Touched, I thank Miy-san for making my request. She smiles and drinks a sip of oulong tea. After listening to the shimmering lights of Manhattan, and the happiness found dancing cheek to cheek, Vocals introduces her musicians. The young drummer wears glasses that make him look astute and friendly, in teamwork with his winning smile. “I love him,” she says. “He’s young, he’s handsome, AND he’s good at drums.” She makes everybody else in the room fall in love with him, too. Her bass player. Well, we’ve all seen how sexy he is with his bass, and she tells him and us that she wants to dance with him all night long, while he continues making everybody dance and fly from one cloud to the next, puffing out every single one of them, up to number nine, with his smooth, feathery bass pay. Finally, the wonderful man on the piano. She hopes she will get to dance with him next time, and she loves him, too. Ladies and gentlement, there’s a whole lot of loving going on in this room!
Piano launches into a sparkling one for the road, full of accelerating and decelerating notes that tickle the stomach and give rise to goose bumps, leading into a bass-round, piano-polished, drum-brushing finish. We are happy. People leave, and Bass comes back out to clean his instrument. Miy-san knows him, and he comes to our table. We chat comfortably over the rest of our drinks. He performs in all sorts of places, but this one is his favourite. He goes and gets a schedule for us that has all Sone acts on it. Then, Miy-san and Bass get into insider details about scheduling, and I drift off into the atmosphere of the place.
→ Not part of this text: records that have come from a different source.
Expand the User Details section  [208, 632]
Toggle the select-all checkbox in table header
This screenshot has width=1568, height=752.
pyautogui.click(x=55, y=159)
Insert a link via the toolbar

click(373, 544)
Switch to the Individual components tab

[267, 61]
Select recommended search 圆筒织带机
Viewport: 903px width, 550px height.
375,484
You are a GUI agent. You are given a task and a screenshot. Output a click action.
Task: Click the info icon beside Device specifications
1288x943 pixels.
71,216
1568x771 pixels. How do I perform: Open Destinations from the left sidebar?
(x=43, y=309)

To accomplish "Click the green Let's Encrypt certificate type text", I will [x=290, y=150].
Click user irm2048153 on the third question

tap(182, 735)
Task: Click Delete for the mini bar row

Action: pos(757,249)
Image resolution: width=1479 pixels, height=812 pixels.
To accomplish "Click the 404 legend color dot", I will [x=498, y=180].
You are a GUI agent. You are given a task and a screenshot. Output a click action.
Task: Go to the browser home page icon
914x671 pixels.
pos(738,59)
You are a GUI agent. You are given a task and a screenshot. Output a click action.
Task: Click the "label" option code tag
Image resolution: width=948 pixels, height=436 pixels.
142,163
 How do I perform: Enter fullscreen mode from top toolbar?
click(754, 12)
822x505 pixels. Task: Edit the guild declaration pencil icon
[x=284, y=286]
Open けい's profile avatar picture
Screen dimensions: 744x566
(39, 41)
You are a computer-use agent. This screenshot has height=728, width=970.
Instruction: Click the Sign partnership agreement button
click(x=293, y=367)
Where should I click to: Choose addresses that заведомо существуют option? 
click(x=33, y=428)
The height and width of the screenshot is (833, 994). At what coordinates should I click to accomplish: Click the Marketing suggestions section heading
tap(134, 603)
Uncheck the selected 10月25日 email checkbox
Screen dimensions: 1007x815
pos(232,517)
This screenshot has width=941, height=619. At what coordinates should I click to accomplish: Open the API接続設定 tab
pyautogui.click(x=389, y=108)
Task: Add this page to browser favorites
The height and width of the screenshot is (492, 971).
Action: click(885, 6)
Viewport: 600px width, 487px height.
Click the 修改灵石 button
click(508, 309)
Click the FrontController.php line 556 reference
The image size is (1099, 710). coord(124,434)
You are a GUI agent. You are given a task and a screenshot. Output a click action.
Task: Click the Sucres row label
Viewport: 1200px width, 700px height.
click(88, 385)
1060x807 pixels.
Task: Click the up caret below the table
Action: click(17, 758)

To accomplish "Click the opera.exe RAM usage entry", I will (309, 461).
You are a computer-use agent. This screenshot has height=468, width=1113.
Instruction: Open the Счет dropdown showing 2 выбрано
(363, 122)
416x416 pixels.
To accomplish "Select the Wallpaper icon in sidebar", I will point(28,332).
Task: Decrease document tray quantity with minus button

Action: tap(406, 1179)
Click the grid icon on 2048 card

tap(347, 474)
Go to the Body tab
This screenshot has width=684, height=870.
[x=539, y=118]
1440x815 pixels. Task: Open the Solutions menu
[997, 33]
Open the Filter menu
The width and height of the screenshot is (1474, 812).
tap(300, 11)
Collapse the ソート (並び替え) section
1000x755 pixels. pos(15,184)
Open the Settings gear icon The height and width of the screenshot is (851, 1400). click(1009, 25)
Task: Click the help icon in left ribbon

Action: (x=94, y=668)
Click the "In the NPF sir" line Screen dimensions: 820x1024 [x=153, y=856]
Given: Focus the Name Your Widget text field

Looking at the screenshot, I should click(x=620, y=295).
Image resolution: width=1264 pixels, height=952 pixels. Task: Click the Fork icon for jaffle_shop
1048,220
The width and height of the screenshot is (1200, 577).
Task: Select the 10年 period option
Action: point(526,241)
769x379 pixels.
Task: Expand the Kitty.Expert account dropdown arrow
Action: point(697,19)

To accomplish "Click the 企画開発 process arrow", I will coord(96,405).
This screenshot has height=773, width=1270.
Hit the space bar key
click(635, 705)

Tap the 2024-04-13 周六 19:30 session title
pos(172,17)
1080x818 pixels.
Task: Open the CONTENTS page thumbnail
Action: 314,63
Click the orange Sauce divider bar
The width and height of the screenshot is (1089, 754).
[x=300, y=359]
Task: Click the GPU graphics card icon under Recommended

Murakami Haruki is from Kobe. Murakami Haruki loves jazz, too. I can’t help thinking that he, too, used to spend the odd night of ecstatic relaxation time here at Sone Restaurant, and I’m surprised there are no photos to be seen that claim the presence of famous people in the past. But the place doesn’t need it. It is its own best advertisement. And yes, we will come again!
But before that, we will meet up at Miy-san's house and sing together, aspiring to the sounds we have heard tonight, with the aid of Yamaha and whatever we may find inside ourselves that will kindly turn itself into voice. And JAZZ.